> [Page extract]:
********************

The following ode by Horace begins as a paean to spring. But, as is often the case, Horace uses a precisely-observed opening scene as a prelude to a wide-ranging meditation on the human condition. This is what makes him so lovable, and his poetry so beguiling and delightful: who knows where he will take us next?
The snows are gone, and grass returns again,
New leaves adorn the widow trees,
The unswoln streams their narrow banks contain,
And softly roll to quiet seas:
The decent Nymphs with smiling Graces join'd,
Now naked dance i'th' open air,
They dread no blasts, nor fear the wind
That wantons thro' their flowing hair.
The nimble hour that turns the circling year,
And swiftly whirls the pleasing day,
Forewarns thee to be mortal in thy care,
Nor cramp thy life with long delay:
The Spring the Winter, Summer wastes the Spring,
And Summer's beauty's quickly lost,
When drunken Autumn spreads her drooping wing,
And next cold Winter creeps in frost.
The moon, 'tis true, her monthly loss repairs,
She straight renews her borrow'd light;
But when black Death hath turn'd our shining years,
There follows one Eternal Night.
When we shall view the gloomy Stygian shore,
And walk amongst the mighty dead,
Where Tullus, where Aeneas went before,
We shall be dust, and empty shade:
Who knows if stubborn Fate will prove so kind,
And join to this another day?
What e'er is for thy greedy heir design'd,
Will slip his hands, and fly away:
When thou art gone, and Minos' sentence read,
Torquatus, there is no return;
Thy fame, nor all thy learned tongue can plead,
Nor goodness shall unseal the urn:
For chaste Hippolytus Diana strives,
She strives, but ah! she strives in vain;
Nor Theseus' care, and pious force reprieves
His dear Pirithous from his chain.
Horace (translated by Thomas Creech), Odes, Book IV, Ode 7, in Thomas Creech, The Odes, Satires, and Epistles of Horace (1684). "Unswoln" (line 3) is the spelling as it appears in Creech's original translation.
The ode is addressed to Torquatus (line 30), a member of a well-known Roman family who was a lawyer by profession (hence the reference to "thy learned tongue" in line 31). Tullus Hostilius (line 23) is traditionally identified as the third king of Rome. Minos (line 29) was the judge of the dead in the Underworld. Hippolytus (line 33) was falsely accused by his stepmother Phaedra of attempting to seduce her. He was killed by order of his father Theseus before Diana was able to disclose Phaedra's deception to Theseus. Pirithous (line 36), accompanied by Theseus, went down to the Underworld to claim Persephone as his wife. Theseus was able to escape with the aid of Hercules, but Pirithous remained forever imprisoned.
Lucien Pissarro, "Rade de Bormes" (1923)
Even if A. E. Housman had not been a classical scholar and a professor of Latin, one suspects that Horace's ode was the sort of thing that would catch his fancy, given his temperament. And, sure enough, it did.

********************

> [Provided material]:
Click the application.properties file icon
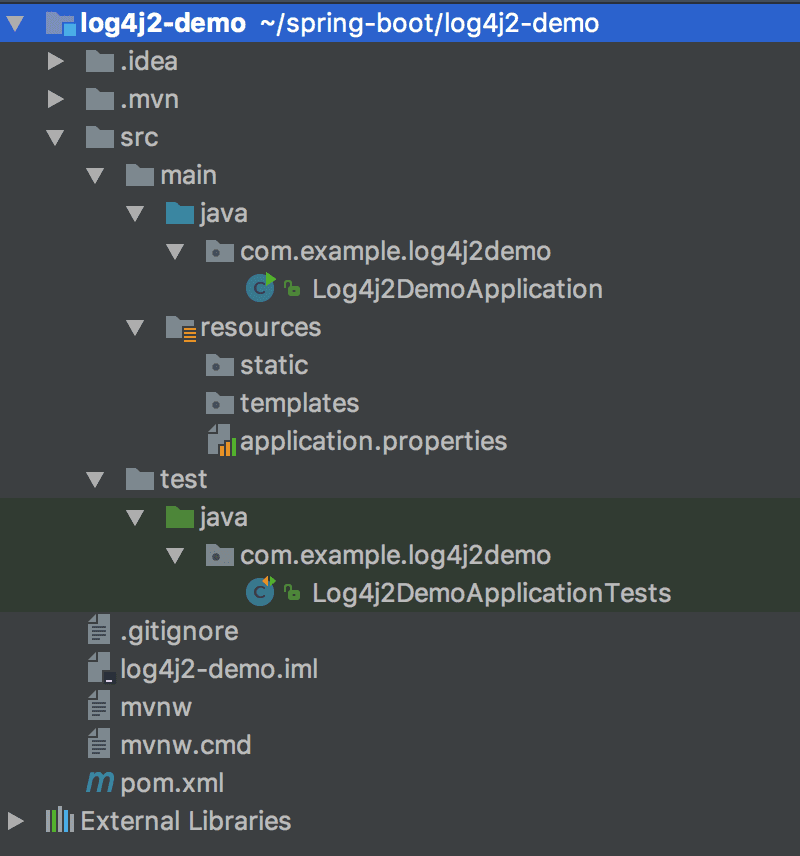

********************

> [What you are asked to do]:
From the piece on Horace's spring ode, give everything from "When we shall" down to "this another day?" word for word.

> [Response to this task]:
When we shall view the gloomy Stygian shore,
And walk amongst the mighty dead,
Where Tullus, where Aeneas went before,
We shall be dust, and empty shade:
Who knows if stubborn Fate will prove so kind,
And join to this another day?